§ **TEXTE**
Selon des informations du «Monde», plusieurs groupes armés palestiniens, dont le Hamas, ont cambriolé au mois d'avril des banques de Gaza et volé 66 millions d'euros. L'armée israélienne aurait également saisi des fonds.

Depuis début avril, plusieurs agences bancaires de la ville de Gaza, dévastée par les bombardements de l'armée israélienne et largement vidée de sa population, ont été la cible de cambriolages spectaculaires. Le Monde a pu se procurer un document de la Banque de Palestine, datant du 20 avril, qui révèle l'ampleur de ces casses.

§ **ENREGISTREMENTS**
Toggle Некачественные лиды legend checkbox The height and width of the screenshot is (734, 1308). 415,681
---
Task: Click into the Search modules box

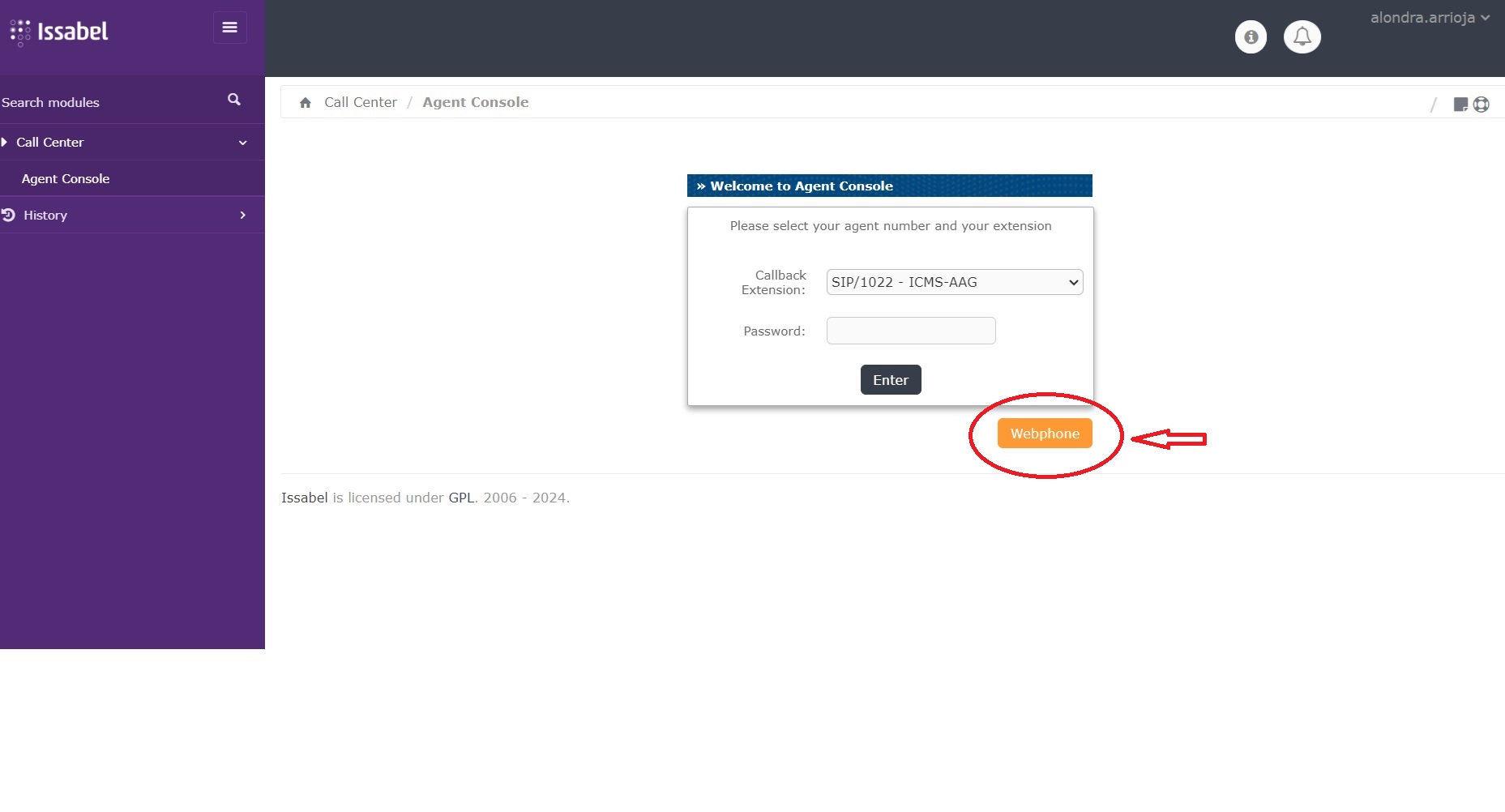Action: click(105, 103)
--
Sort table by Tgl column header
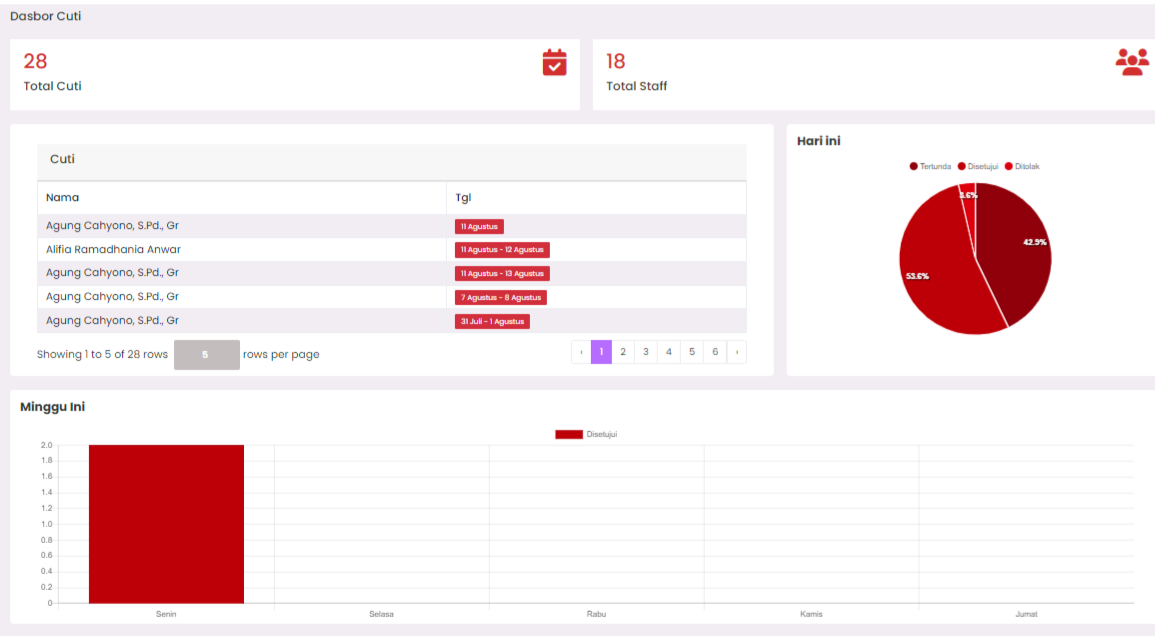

§ **VOTRE OBJECTIF**
Reproduisez à l'identique le passage du texte sur les cambriolages de banques à Gaza, de «Selon des informations» jusqu'à «de ces casses.». Les enregistrements n'ont aucun lien avec le texte.

§ **RÉPONSE**
Selon des informations du «Monde», plusieurs groupes armés palestiniens, dont le Hamas, ont cambriolé au mois d'avril des banques de Gaza et volé 66 millions d'euros. L'armée israélienne aurait également saisi des fonds.

Depuis début avril, plusieurs agences bancaires de la ville de Gaza, dévastée par les bombardements de l'armée israélienne et largement vidée de sa population, ont été la cible de cambriolages spectaculaires. Le Monde a pu se procurer un document de la Banque de Palestine, datant du 20 avril, qui révèle l'ampleur de ces casses.